MV: It’s unfortunate and really sad to see so much hate and pessimistic attitudes regarding Malala Yosufzai and her achievements, especially from our own Muslim imagescommunity. We’re always complaining about how “Muslims oversees are giving a bad name over Islam” and “No one is speaking out”; while we finally do have someone representing Islam in a very peaceful and lighthearted note, to over millions of people worldwide, giving encouragement to millions to stand for justice, pursue good morals, educating others about the power of education, challenging violence with peace instead of destruction over destruction, and above all, had the courage to look death in the eye and refused to be silenced. It sickens me to see how we have so much to say, to put down the efforts of someone trying so diligently to promote education and ethically uplifting values. Islamically we’re told to make 70 excuses before judging. Who are we to judge a 16 year old who lived her life in constant fear of being attacked, yet continued to seek morality, and ended up being shot in the face, while we sit comfortably in our harmonious lives.

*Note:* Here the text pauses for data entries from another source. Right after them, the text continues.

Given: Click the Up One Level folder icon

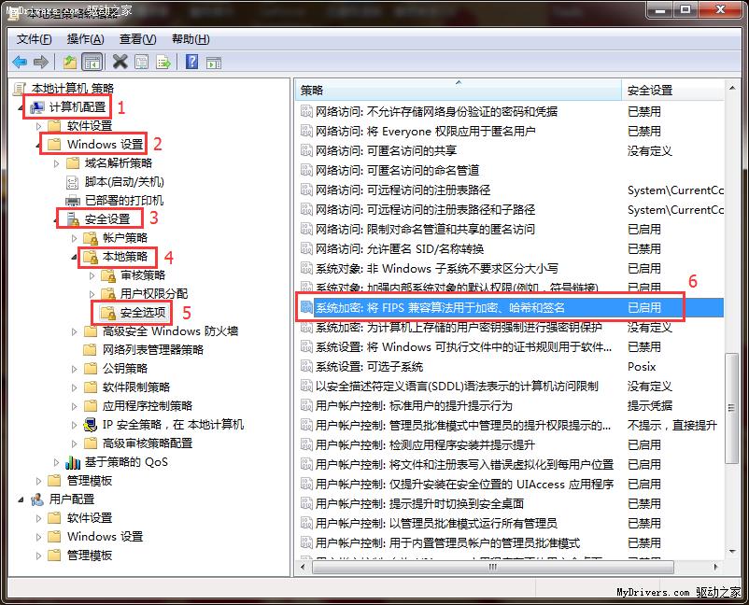Looking at the screenshot, I should 70,62.
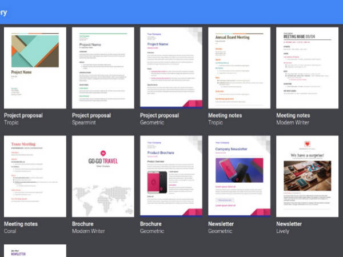Screen dimensions: 343x257
Task: Open the Newsletter Geometric template thumbnail
Action: (x=239, y=176)
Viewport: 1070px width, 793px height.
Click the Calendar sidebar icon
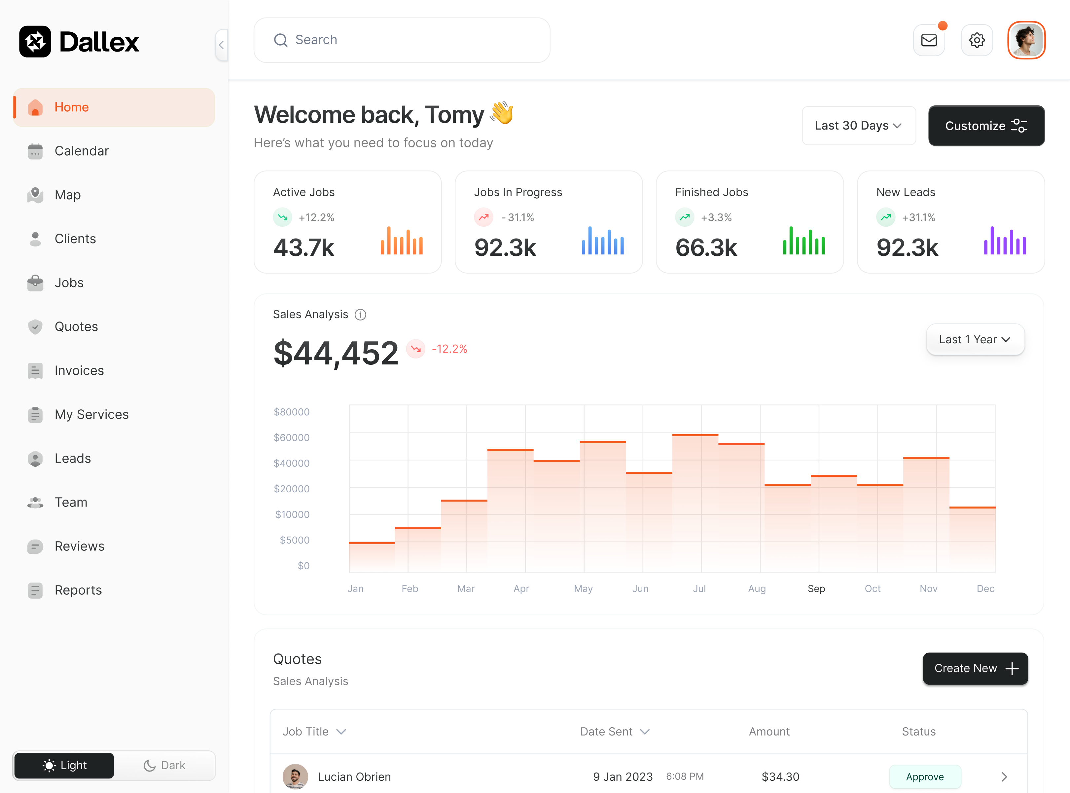tap(35, 151)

Sure, it may be that she’s being “westernized” and “exploited”, but does that make anything less out of her efforts? Behind everything is her charismatic attitudes towards upholding good qualities and actually representing Islam as a strong voice for the next generation. She’s stated how her faith gives her motivation to back up her sentiment towards peace and education. She’s also explicitly stated that Islam promotes education for everyone, “There is no better way to explain the importance of books than to say that even God chose the medium of a book to send His message to His people.” Millions of people are being opened to the misconception of “oppression and violence” related to Islam through her words. She has amplified the true meaning and foundation of Islam.

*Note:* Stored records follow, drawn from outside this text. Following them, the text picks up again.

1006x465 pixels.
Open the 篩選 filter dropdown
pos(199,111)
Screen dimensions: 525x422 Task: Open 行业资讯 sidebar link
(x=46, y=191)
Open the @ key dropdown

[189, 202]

Instead of considering her as another conspiracy theory, maybe we should consider her as a foundation and a means to reevaluate ourselves. Maybe we can actually learn a good lesson from her words rather than ignoring the good that comes out. Perhaps we can use her as a role model for our younger generations who lack the understanding of receiving a good education and how Islam encourages education. Maybe it’s time to become more open minded to reality. Maybe it’s time we educate ourselves.